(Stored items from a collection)
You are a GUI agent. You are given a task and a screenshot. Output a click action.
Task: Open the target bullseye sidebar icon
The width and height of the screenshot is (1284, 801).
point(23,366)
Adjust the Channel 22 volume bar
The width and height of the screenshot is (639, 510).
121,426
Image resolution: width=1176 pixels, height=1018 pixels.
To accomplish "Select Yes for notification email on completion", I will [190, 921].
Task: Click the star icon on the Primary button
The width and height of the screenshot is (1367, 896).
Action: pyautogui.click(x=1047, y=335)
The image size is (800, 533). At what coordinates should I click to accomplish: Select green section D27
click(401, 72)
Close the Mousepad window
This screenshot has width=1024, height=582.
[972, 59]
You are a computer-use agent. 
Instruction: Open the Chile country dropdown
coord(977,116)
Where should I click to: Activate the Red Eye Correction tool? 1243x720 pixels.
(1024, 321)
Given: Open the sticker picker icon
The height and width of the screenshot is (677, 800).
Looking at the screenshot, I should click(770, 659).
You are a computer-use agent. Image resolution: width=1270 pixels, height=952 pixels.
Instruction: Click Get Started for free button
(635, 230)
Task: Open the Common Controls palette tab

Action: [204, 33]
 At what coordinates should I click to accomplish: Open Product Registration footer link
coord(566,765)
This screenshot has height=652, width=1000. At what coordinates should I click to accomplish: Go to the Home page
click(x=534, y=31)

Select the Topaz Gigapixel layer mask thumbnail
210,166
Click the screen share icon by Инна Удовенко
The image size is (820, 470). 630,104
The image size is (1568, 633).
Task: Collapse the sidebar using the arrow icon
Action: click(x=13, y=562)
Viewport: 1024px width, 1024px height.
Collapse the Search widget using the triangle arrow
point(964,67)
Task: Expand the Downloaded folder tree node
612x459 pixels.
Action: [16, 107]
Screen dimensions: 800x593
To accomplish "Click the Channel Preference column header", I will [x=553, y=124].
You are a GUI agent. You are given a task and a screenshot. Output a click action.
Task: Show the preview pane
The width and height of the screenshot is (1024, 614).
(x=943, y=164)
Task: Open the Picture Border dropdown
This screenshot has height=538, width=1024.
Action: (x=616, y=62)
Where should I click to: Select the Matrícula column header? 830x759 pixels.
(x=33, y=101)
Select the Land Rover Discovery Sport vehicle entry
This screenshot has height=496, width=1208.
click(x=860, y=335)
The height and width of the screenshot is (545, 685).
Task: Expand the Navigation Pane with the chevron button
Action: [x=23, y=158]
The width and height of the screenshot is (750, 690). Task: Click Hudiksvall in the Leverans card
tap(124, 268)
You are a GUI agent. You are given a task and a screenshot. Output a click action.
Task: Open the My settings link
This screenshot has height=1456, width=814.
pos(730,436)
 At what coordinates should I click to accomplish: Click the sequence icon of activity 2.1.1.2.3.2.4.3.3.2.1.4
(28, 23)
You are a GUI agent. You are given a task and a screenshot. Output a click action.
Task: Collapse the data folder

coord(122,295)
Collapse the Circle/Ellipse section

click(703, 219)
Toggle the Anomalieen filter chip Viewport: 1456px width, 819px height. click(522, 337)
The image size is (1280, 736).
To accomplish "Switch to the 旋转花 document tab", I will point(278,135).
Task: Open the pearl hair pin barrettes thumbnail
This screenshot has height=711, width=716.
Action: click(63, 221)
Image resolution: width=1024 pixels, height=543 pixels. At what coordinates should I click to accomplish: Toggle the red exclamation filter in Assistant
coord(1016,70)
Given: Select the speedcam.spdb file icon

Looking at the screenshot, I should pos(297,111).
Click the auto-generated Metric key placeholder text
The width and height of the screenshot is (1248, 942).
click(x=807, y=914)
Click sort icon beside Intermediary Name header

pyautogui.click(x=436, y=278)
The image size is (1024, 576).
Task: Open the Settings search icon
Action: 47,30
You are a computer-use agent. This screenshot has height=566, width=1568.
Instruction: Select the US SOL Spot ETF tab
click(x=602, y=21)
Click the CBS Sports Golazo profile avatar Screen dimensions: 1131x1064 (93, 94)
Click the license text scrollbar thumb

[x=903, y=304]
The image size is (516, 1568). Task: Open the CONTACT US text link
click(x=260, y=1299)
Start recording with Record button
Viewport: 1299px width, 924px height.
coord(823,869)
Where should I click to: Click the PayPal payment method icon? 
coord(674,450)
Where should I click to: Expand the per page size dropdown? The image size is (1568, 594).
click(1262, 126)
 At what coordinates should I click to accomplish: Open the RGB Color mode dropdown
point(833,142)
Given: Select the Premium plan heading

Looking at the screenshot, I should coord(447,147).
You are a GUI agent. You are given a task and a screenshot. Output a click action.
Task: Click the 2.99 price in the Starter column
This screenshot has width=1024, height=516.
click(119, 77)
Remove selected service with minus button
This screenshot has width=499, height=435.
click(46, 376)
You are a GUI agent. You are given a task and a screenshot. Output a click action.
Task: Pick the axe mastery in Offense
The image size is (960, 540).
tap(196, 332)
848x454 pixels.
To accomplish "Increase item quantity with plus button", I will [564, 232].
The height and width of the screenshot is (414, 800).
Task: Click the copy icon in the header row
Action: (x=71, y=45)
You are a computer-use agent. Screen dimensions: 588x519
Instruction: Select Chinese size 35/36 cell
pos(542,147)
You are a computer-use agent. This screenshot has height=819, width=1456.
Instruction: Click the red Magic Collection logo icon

WHAT THE TASK ASKS:
Reproduce all of the records exactly.

RESULT OF THIS EXERCISE:
You are a GUI agent. You are given a task and a screenshot. Output a click action.
Task: Open the target bullseye sidebar icon
The width and height of the screenshot is (1284, 801).
point(23,366)
Adjust the Channel 22 volume bar
The width and height of the screenshot is (639, 510).
121,426
Image resolution: width=1176 pixels, height=1018 pixels.
To accomplish "Select Yes for notification email on completion", I will [190, 921].
Task: Click the star icon on the Primary button
The width and height of the screenshot is (1367, 896).
Action: pyautogui.click(x=1047, y=335)
The image size is (800, 533). At what coordinates should I click to accomplish: Select green section D27
click(401, 72)
Close the Mousepad window
This screenshot has width=1024, height=582.
[972, 59]
You are a computer-use agent. 
Instruction: Open the Chile country dropdown
coord(977,116)
Where should I click to: Activate the Red Eye Correction tool? 1243x720 pixels.
(1024, 321)
Given: Open the sticker picker icon
The height and width of the screenshot is (677, 800).
Looking at the screenshot, I should click(770, 659).
You are a computer-use agent. Image resolution: width=1270 pixels, height=952 pixels.
Instruction: Click Get Started for free button
(635, 230)
Task: Open the Common Controls palette tab

Action: [204, 33]
 At what coordinates should I click to accomplish: Open Product Registration footer link
coord(566,765)
This screenshot has height=652, width=1000. At what coordinates should I click to accomplish: Go to the Home page
click(x=534, y=31)

Select the Topaz Gigapixel layer mask thumbnail
210,166
Click the screen share icon by Инна Удовенко
The image size is (820, 470). 630,104
The image size is (1568, 633).
Task: Collapse the sidebar using the arrow icon
Action: click(x=13, y=562)
Viewport: 1024px width, 1024px height.
Collapse the Search widget using the triangle arrow
point(964,67)
Task: Expand the Downloaded folder tree node
612x459 pixels.
Action: [16, 107]
Screen dimensions: 800x593
To accomplish "Click the Channel Preference column header", I will [x=553, y=124].
You are a GUI agent. You are given a task and a screenshot. Output a click action.
Task: Show the preview pane
The width and height of the screenshot is (1024, 614).
(x=943, y=164)
Task: Open the Picture Border dropdown
This screenshot has height=538, width=1024.
Action: (x=616, y=62)
Where should I click to: Select the Matrícula column header? 830x759 pixels.
(x=33, y=101)
Select the Land Rover Discovery Sport vehicle entry
This screenshot has height=496, width=1208.
click(x=860, y=335)
The height and width of the screenshot is (545, 685).
Task: Expand the Navigation Pane with the chevron button
Action: [x=23, y=158]
The width and height of the screenshot is (750, 690). Task: Click Hudiksvall in the Leverans card
tap(124, 268)
You are a GUI agent. You are given a task and a screenshot. Output a click action.
Task: Open the My settings link
This screenshot has height=1456, width=814.
pos(730,436)
 At what coordinates should I click to accomplish: Click the sequence icon of activity 2.1.1.2.3.2.4.3.3.2.1.4
(28, 23)
You are a GUI agent. You are given a task and a screenshot. Output a click action.
Task: Collapse the data folder

coord(122,295)
Collapse the Circle/Ellipse section

click(703, 219)
Toggle the Anomalieen filter chip Viewport: 1456px width, 819px height. click(522, 337)
The image size is (1280, 736).
To accomplish "Switch to the 旋转花 document tab", I will point(278,135).
Task: Open the pearl hair pin barrettes thumbnail
This screenshot has height=711, width=716.
Action: click(63, 221)
Image resolution: width=1024 pixels, height=543 pixels. At what coordinates should I click to accomplish: Toggle the red exclamation filter in Assistant
coord(1016,70)
Given: Select the speedcam.spdb file icon

Looking at the screenshot, I should pos(297,111).
Click the auto-generated Metric key placeholder text
The width and height of the screenshot is (1248, 942).
click(x=807, y=914)
Click sort icon beside Intermediary Name header

pyautogui.click(x=436, y=278)
The image size is (1024, 576).
Task: Open the Settings search icon
Action: 47,30
You are a computer-use agent. This screenshot has height=566, width=1568.
Instruction: Select the US SOL Spot ETF tab
click(x=602, y=21)
Click the CBS Sports Golazo profile avatar Screen dimensions: 1131x1064 (93, 94)
Click the license text scrollbar thumb

[x=903, y=304]
The image size is (516, 1568). Task: Open the CONTACT US text link
click(x=260, y=1299)
Start recording with Record button
Viewport: 1299px width, 924px height.
coord(823,869)
Where should I click to: Click the PayPal payment method icon? 
coord(674,450)
Where should I click to: Expand the per page size dropdown? The image size is (1568, 594).
click(1262, 126)
 At what coordinates should I click to accomplish: Open the RGB Color mode dropdown
point(833,142)
Given: Select the Premium plan heading

Looking at the screenshot, I should coord(447,147).
You are a GUI agent. You are given a task and a screenshot. Output a click action.
Task: Click the 2.99 price in the Starter column
This screenshot has width=1024, height=516.
click(119, 77)
Remove selected service with minus button
This screenshot has width=499, height=435.
click(46, 376)
You are a GUI agent. You are given a task and a screenshot. Output a click action.
Task: Pick the axe mastery in Offense
The image size is (960, 540).
tap(196, 332)
848x454 pixels.
To accomplish "Increase item quantity with plus button", I will [564, 232].
The height and width of the screenshot is (414, 800).
Task: Click the copy icon in the header row
Action: (x=71, y=45)
You are a computer-use agent. Screen dimensions: 588x519
Instruction: Select Chinese size 35/36 cell
pos(542,147)
You are a computer-use agent. This screenshot has height=819, width=1456.
Instruction: Click the red Magic Collection logo icon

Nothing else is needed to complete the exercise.